Andrea Amati (ca. 1505 – ca. 1578) was the earliest maker of violins whose instruments still survive today. Indeed he seems more or less responsible for giving the instruments of the modern violin family their definitive profile. A small number of his instruments survive, dated between the years of 1500 and 1574 and most bearing the coat of arms of Charles IX of France. His work is marked by great elegance and an awareness of geometrical principles in design. [1]

Antonio and Girolamo Amati

Andrea Amati was succeeded by his sons Antonio Amati (born ca. 1550) and Girolamo Amati (1551–1635). "The Brothers Amati", as they were known, implemented far-reaching innovations in design, including the perfection of the shape of the f-holes. They are also thought to have pioneered the modern alto format of viola, in contrast to older tenor violas.

Nicolo Amati

Nicolò Amati (December 3, 1596 – April 12, 1684) was the son of Girolamo Amati. He was the most eminent of the family. He improved the model adopted by the rest of the Amatis and produced instruments capable of yielding greater power of tone. His pattern was unusually small, but he also made a wider model now known as the "Grand Amati", which have become his most sought-after violins.

Of his pupils, the most famous were Antonio Stradivari and Andrea Guarneri, the first of the Guarneri family of violin makers. (There is much controversy regarding the apprenticeship of Antonio Stradivari. While Stradivari's first known violin states that he was a pupil of Amati, the validity of his statement is questioned.)

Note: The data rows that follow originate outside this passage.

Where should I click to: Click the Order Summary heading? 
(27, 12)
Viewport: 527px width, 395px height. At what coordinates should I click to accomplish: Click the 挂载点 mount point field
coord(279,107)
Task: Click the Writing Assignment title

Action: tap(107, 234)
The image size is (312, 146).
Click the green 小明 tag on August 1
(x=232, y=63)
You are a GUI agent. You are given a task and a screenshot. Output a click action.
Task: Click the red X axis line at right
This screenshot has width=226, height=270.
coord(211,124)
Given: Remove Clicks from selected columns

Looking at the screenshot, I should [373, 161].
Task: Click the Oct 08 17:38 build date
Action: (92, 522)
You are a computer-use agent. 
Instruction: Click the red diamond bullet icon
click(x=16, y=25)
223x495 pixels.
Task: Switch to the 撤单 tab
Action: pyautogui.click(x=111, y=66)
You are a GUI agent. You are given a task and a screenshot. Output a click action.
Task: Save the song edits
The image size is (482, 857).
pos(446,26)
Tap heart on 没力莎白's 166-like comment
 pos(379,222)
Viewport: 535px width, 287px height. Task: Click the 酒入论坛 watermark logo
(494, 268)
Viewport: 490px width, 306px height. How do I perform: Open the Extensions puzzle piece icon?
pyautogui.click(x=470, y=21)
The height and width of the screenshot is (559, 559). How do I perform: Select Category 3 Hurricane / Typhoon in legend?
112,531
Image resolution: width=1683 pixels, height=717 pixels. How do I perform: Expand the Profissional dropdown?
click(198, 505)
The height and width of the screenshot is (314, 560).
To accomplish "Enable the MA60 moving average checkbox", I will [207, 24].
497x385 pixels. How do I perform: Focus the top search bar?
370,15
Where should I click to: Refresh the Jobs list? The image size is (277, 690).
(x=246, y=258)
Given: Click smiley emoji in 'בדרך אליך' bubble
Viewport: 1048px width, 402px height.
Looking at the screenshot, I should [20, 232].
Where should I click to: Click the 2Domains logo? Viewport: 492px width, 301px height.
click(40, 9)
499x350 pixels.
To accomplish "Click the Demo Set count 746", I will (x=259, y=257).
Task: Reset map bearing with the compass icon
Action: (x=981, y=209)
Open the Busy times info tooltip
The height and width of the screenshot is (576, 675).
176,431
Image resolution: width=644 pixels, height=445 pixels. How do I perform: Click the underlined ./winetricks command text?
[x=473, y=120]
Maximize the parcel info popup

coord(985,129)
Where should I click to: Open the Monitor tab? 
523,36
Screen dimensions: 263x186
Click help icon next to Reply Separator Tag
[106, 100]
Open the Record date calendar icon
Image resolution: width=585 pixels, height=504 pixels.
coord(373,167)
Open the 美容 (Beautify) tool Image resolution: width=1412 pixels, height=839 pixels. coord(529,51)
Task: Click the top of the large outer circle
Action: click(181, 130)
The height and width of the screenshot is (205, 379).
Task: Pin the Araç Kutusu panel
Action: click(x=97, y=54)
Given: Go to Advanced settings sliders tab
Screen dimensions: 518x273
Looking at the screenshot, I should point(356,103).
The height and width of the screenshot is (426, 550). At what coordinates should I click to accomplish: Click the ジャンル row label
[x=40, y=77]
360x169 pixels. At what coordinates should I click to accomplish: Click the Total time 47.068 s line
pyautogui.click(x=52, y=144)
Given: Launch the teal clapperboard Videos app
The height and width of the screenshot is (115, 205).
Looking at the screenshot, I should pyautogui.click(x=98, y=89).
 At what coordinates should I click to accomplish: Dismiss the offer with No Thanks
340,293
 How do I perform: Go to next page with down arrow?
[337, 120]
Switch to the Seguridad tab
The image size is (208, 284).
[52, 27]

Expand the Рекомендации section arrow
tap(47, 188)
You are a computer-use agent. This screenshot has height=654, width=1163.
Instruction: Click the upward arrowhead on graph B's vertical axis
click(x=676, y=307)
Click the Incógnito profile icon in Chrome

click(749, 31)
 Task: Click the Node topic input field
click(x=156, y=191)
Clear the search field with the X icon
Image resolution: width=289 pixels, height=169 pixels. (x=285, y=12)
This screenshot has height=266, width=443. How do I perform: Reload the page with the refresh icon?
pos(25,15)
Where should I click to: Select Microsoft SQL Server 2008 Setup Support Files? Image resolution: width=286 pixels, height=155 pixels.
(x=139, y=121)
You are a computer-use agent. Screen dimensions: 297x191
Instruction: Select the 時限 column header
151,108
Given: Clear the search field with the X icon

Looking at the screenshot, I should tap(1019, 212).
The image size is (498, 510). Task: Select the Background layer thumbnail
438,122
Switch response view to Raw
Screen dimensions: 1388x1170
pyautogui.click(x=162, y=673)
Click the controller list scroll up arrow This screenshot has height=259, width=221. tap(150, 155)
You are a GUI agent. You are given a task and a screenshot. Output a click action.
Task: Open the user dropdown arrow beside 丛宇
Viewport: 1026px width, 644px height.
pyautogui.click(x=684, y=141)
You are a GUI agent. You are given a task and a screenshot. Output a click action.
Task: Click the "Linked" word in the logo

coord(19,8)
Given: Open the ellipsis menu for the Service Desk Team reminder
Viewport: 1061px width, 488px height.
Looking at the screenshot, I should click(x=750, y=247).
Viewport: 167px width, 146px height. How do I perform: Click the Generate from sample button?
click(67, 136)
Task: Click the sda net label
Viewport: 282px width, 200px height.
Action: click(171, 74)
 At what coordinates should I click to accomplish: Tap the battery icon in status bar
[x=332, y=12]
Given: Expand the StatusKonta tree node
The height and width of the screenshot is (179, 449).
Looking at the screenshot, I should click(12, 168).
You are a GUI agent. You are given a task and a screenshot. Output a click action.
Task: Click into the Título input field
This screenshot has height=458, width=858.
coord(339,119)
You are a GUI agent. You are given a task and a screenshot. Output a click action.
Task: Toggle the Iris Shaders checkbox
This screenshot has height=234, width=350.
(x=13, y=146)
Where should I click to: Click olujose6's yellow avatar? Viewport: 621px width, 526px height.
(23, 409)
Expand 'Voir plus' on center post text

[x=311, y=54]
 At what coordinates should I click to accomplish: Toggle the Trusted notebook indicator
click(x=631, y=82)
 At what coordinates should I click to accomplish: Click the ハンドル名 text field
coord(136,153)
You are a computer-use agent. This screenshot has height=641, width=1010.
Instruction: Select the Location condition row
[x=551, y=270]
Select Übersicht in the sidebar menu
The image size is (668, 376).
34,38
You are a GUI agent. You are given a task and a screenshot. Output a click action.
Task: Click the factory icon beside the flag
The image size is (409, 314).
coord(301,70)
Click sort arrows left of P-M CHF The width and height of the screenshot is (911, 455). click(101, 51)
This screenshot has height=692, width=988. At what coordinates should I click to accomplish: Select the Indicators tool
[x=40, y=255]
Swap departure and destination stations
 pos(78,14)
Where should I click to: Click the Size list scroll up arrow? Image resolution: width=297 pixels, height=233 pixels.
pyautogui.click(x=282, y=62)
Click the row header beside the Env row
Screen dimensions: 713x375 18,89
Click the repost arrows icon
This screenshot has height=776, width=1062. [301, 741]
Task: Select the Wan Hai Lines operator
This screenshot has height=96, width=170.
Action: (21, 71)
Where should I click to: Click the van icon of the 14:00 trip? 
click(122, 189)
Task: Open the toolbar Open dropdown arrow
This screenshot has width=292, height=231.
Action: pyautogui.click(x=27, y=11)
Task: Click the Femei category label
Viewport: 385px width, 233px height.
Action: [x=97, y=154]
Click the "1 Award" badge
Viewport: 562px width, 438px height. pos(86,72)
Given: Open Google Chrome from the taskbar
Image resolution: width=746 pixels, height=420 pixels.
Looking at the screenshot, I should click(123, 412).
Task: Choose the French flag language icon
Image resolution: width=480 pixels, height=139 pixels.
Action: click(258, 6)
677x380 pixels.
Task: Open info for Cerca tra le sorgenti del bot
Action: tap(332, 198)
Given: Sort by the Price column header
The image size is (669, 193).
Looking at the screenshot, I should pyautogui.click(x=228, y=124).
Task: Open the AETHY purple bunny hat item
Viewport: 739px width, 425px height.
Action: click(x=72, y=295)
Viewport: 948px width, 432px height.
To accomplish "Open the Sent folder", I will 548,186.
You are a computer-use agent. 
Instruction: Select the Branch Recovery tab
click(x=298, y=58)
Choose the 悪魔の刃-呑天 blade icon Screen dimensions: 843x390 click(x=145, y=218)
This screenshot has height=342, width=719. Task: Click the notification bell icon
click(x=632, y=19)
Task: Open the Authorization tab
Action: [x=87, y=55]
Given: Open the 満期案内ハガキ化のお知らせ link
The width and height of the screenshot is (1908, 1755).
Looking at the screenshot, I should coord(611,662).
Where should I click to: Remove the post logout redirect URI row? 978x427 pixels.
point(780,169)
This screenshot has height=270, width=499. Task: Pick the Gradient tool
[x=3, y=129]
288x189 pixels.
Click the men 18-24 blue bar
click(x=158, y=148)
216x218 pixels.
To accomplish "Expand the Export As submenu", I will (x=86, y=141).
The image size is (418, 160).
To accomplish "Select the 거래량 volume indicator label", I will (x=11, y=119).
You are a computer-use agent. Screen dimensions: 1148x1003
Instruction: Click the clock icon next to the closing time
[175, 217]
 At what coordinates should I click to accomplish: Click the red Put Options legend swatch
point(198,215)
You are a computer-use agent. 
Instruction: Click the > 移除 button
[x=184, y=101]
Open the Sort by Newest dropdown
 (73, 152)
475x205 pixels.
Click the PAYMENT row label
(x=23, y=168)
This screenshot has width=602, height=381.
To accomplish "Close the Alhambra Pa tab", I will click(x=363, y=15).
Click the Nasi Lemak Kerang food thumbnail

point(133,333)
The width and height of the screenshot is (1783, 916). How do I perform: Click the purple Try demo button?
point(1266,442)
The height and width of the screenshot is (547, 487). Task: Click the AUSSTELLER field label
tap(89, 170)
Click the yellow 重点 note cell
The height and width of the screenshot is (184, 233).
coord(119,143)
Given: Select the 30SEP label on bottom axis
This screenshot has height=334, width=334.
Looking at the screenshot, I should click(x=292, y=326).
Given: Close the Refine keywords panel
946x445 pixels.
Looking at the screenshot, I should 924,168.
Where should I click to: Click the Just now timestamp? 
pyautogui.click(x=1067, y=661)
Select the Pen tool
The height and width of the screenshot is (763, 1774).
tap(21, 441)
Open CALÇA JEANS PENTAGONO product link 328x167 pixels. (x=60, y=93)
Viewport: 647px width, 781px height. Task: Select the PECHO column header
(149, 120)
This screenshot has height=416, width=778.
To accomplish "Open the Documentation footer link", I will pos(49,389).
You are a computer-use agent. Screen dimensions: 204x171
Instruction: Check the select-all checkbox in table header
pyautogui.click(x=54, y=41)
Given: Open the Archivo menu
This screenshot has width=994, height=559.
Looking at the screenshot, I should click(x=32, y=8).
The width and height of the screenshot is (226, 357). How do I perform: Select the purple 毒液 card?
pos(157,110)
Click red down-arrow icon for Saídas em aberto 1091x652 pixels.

Girolamo Amati (Hieronymus II)

The last maker of the family was Nicolo's son, Girolamo Amati, known as Hieronymus II (February 26, 1649 – February 21, 1740). Although he improved on the arching of his father's instruments, by and large they are inferior and no match for the greatest maker of his day, Antonio Stradivari.

Extant Amati instruments

One of a group of seven Andrea Amati violins, now at the Metropolitan Museum of Art, believed to have been created in 1558, which would make it one of the earliest known violins in existence.

In popular culture

  • In the manga and anime series Gunslinger Girl, the child assassins often conceal their weapons by carrying them in Amati violin cases.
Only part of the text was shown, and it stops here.